• Aim of the exercise:
The answer must be one number: how many lines of the records contain "August".
START Input data
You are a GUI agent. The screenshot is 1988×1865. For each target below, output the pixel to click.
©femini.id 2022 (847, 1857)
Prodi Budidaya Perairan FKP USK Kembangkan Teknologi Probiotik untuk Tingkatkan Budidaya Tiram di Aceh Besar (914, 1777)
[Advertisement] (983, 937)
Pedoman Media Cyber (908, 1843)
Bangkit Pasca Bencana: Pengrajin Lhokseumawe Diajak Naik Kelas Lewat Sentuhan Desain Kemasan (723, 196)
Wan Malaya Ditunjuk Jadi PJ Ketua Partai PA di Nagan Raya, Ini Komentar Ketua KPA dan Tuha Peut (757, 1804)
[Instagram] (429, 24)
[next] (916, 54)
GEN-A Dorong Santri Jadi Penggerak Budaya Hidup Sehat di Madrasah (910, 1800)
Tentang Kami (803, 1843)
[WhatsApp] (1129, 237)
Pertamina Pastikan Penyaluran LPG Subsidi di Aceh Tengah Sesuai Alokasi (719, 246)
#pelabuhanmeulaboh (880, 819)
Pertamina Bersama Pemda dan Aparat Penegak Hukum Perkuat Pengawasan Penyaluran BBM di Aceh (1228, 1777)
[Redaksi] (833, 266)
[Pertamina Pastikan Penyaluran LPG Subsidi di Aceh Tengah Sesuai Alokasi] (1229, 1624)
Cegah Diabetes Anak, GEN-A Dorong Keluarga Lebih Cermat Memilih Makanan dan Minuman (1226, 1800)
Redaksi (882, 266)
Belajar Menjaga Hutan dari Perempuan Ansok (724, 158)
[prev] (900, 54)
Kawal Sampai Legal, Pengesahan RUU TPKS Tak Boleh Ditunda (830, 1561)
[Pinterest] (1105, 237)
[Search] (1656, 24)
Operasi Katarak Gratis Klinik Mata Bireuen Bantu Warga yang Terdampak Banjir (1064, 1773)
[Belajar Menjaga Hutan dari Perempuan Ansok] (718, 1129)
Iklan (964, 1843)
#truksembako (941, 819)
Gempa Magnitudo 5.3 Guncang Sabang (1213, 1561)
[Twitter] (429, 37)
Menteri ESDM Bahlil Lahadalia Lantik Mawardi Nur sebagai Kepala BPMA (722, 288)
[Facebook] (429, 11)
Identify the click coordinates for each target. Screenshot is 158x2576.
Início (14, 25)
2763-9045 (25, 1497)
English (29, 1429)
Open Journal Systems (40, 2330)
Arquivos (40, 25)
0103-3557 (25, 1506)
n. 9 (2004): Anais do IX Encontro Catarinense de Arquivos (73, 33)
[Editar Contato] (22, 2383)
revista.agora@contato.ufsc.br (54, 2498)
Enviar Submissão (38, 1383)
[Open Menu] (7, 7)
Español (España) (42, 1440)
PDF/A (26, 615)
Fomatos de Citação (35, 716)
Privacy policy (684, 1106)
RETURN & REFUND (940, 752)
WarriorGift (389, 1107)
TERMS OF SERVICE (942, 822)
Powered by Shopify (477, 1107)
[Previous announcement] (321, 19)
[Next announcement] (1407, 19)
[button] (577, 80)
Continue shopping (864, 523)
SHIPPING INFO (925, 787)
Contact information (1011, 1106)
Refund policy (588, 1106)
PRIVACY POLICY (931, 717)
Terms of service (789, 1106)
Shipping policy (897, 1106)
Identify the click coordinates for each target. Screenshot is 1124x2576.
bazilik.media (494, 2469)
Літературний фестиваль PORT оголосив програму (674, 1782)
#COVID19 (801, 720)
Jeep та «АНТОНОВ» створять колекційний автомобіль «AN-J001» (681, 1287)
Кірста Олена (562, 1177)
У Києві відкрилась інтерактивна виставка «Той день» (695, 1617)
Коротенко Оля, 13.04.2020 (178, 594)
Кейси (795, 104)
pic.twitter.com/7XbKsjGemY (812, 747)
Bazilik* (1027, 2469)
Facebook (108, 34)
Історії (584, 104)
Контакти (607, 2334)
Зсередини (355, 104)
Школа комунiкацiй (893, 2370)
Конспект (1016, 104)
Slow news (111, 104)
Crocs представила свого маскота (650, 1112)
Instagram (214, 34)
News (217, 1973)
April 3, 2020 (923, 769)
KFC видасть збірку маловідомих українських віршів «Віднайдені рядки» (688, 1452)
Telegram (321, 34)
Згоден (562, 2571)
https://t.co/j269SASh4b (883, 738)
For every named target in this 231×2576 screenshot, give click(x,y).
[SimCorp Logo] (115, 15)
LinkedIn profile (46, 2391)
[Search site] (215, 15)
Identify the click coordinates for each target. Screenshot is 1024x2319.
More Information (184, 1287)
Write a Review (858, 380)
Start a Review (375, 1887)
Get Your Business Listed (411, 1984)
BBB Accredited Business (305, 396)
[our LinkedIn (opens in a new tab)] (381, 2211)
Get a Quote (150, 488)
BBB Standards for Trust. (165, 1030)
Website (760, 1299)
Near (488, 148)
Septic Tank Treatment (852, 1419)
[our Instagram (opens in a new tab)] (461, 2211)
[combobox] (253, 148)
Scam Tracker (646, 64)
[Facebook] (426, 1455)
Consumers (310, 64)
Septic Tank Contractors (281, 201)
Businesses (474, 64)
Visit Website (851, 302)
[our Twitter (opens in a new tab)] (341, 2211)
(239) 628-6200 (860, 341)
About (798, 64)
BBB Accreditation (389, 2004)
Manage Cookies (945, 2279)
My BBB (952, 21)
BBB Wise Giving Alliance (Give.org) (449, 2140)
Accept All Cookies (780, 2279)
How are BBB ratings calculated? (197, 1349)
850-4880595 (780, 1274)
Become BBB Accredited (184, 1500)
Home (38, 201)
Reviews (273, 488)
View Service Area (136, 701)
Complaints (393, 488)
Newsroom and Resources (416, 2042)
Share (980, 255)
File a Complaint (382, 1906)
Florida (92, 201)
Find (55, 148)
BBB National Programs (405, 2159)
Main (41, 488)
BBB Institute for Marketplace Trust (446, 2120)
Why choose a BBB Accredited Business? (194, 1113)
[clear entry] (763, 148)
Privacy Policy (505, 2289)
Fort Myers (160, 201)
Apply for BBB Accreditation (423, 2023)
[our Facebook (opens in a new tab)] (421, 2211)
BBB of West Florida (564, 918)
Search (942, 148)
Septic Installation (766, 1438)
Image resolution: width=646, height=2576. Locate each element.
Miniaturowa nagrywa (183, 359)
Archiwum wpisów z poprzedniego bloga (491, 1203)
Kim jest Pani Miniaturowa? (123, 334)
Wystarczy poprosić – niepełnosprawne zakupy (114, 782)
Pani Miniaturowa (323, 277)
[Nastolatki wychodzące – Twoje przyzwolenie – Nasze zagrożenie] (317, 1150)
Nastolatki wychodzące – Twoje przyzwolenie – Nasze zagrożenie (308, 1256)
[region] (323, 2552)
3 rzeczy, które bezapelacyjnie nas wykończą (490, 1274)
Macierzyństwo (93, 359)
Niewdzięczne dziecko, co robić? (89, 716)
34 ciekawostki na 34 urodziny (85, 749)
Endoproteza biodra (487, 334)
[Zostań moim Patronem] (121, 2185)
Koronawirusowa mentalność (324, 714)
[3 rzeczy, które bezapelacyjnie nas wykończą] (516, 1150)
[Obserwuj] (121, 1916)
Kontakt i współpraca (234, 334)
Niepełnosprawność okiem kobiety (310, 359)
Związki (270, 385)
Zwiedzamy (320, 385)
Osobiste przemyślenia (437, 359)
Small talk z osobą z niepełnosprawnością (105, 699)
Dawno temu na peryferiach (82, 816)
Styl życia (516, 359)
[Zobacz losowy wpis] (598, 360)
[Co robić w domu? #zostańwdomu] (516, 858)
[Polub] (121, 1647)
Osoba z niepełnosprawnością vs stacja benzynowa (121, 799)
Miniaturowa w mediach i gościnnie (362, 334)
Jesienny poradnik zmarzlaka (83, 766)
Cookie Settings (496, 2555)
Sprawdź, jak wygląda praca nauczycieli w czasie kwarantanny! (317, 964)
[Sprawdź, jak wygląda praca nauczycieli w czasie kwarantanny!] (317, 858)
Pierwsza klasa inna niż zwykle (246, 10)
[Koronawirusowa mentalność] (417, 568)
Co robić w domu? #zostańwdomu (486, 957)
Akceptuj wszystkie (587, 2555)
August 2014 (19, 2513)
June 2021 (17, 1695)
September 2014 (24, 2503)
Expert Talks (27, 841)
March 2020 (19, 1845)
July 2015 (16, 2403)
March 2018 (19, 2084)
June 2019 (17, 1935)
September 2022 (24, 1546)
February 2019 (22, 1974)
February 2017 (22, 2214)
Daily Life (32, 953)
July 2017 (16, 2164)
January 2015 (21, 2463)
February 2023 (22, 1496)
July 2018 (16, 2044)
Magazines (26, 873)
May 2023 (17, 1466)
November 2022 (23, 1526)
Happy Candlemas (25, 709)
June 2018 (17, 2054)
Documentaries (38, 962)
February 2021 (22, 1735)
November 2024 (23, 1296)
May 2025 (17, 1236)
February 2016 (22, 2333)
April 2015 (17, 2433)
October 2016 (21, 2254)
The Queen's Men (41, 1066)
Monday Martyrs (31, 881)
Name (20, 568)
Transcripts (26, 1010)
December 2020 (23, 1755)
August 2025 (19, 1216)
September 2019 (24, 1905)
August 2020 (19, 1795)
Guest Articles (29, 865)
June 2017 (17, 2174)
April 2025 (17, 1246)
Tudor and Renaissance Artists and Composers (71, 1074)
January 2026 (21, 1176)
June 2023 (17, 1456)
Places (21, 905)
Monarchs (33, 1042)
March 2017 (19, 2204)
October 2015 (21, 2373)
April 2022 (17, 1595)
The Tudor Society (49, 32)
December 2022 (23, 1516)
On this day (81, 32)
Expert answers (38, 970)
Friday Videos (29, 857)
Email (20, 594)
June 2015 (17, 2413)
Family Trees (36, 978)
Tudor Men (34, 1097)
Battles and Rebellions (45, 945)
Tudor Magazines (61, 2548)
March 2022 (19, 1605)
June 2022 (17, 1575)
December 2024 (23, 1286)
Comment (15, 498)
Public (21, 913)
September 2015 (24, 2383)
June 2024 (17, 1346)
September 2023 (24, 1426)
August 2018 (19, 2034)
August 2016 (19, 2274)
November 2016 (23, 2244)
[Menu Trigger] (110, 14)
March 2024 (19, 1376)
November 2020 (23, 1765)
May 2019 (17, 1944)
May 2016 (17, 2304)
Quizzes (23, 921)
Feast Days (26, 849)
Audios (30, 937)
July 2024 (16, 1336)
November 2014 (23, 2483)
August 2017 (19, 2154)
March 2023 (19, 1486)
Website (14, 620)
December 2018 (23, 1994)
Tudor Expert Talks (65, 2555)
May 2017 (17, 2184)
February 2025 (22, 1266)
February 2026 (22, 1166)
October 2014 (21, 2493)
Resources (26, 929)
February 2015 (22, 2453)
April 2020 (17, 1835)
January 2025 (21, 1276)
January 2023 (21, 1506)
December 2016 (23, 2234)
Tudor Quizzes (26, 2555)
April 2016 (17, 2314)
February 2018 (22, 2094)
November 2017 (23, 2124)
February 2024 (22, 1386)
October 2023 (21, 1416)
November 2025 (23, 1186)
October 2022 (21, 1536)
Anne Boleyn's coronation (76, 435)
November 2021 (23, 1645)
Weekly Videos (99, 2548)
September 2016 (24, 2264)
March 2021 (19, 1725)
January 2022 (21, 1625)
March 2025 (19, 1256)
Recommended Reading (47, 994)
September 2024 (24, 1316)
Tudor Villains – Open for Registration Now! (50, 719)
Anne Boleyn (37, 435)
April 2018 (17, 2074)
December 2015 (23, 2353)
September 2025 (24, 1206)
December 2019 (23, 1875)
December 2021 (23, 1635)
END Input data
• Worked solution:
6